Exercise requirements:
Restate word for word only the lines running from the one with "This screenshot has" to the end of the data, both ends included. Omit any pictures.

Records:
%%
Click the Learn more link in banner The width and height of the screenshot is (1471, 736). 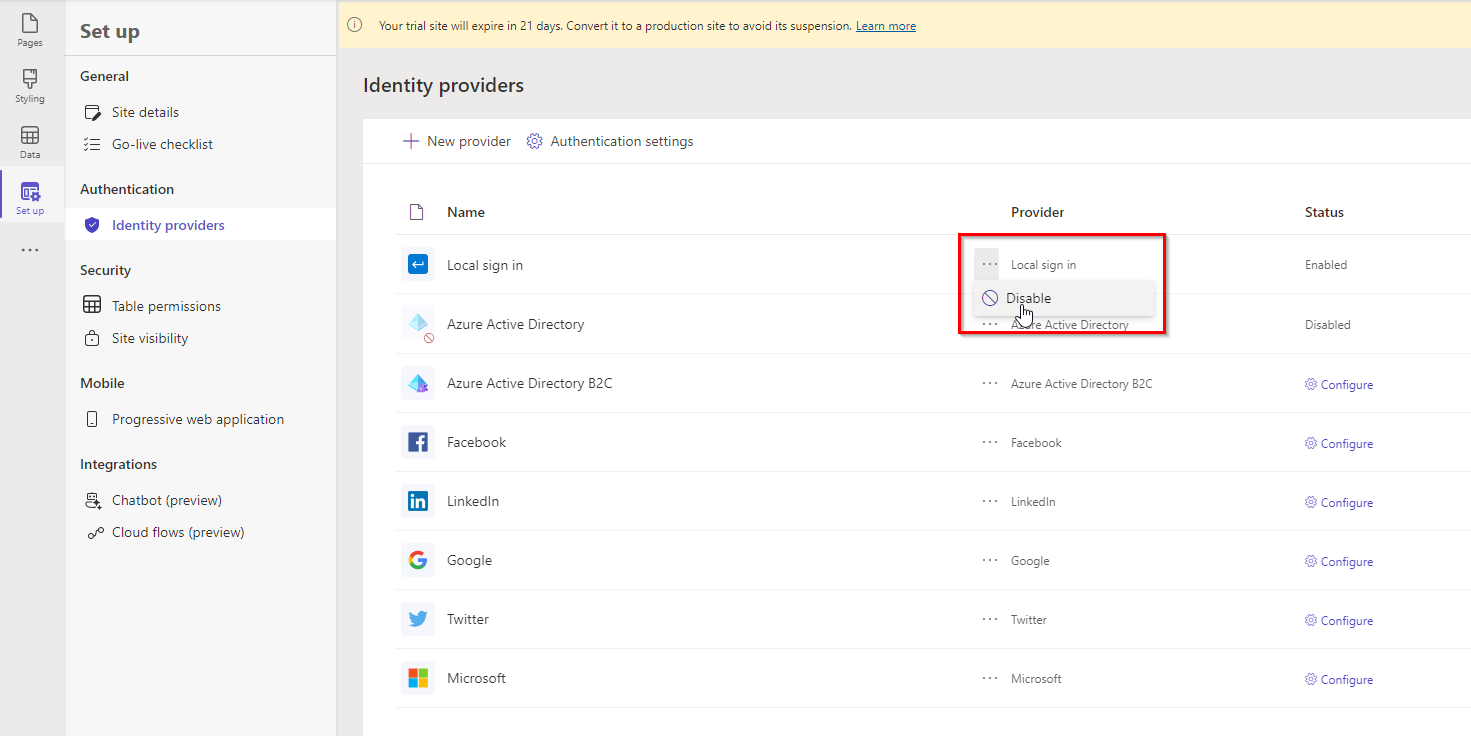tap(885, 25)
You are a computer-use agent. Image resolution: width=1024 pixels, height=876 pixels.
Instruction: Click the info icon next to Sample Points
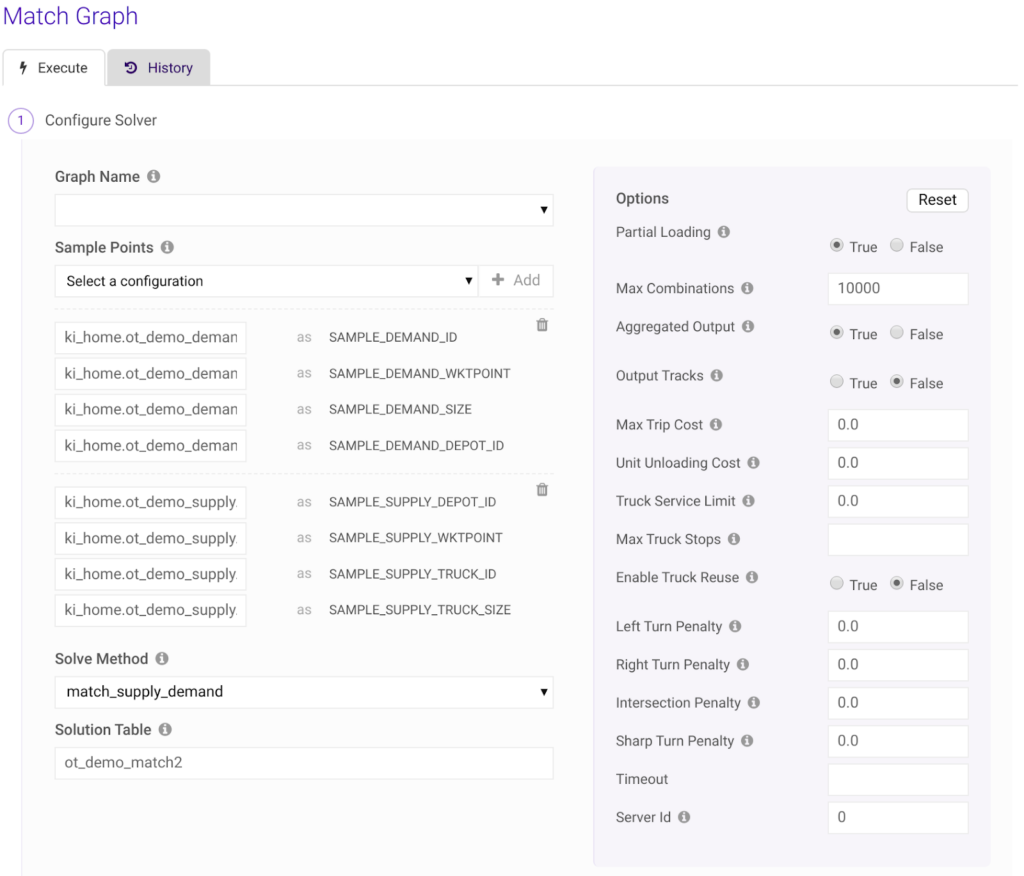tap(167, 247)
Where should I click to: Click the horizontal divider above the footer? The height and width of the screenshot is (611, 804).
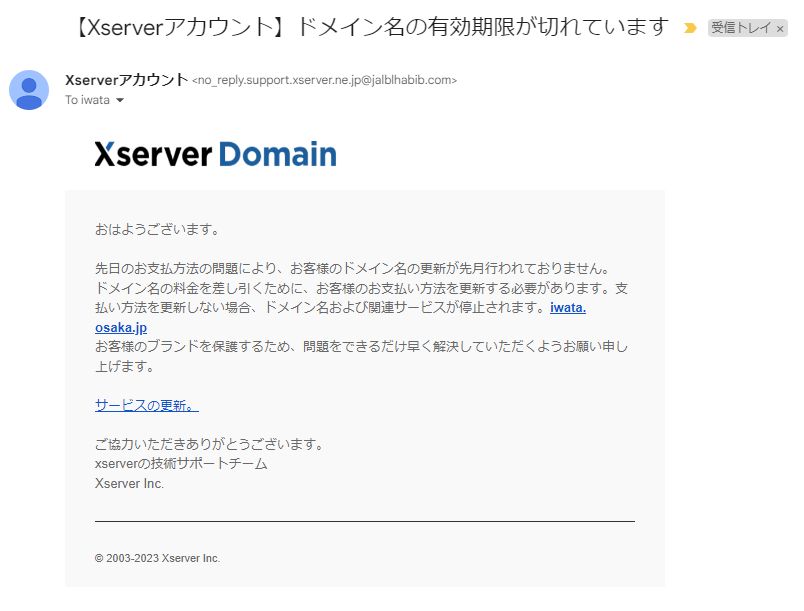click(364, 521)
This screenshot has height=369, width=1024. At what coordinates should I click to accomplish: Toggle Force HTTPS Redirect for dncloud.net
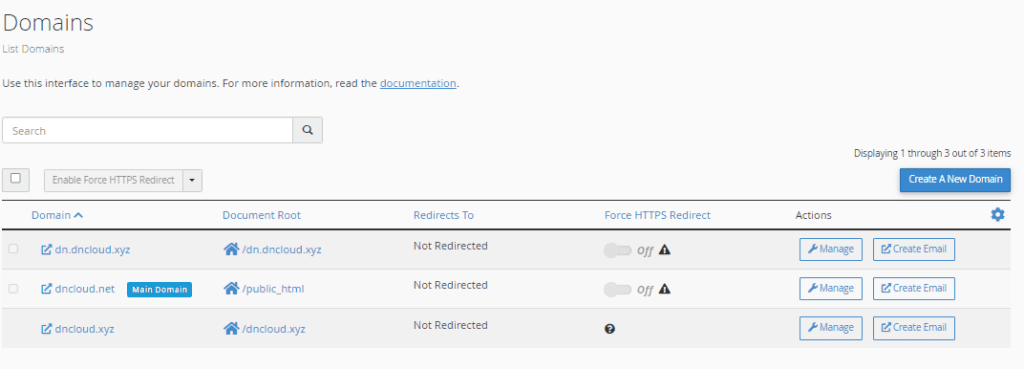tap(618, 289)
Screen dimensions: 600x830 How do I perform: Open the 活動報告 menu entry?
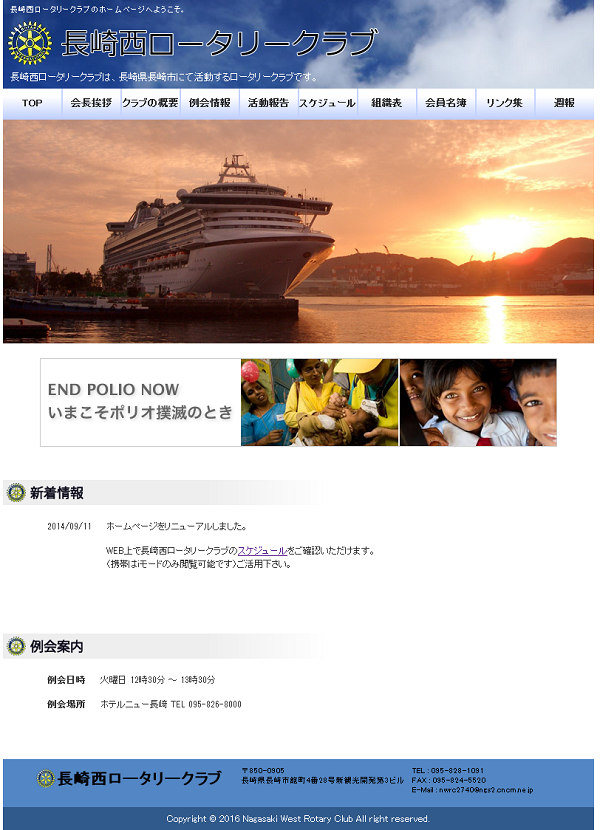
%%
Solution to this task:
This screenshot has height=369, width=1024. At what coordinates should I click to accomplish: Toggle Force HTTPS Redirect for dncloud.net
tap(618, 289)
Screen dimensions: 600x830 How do I perform: Open the 活動報告 menu entry?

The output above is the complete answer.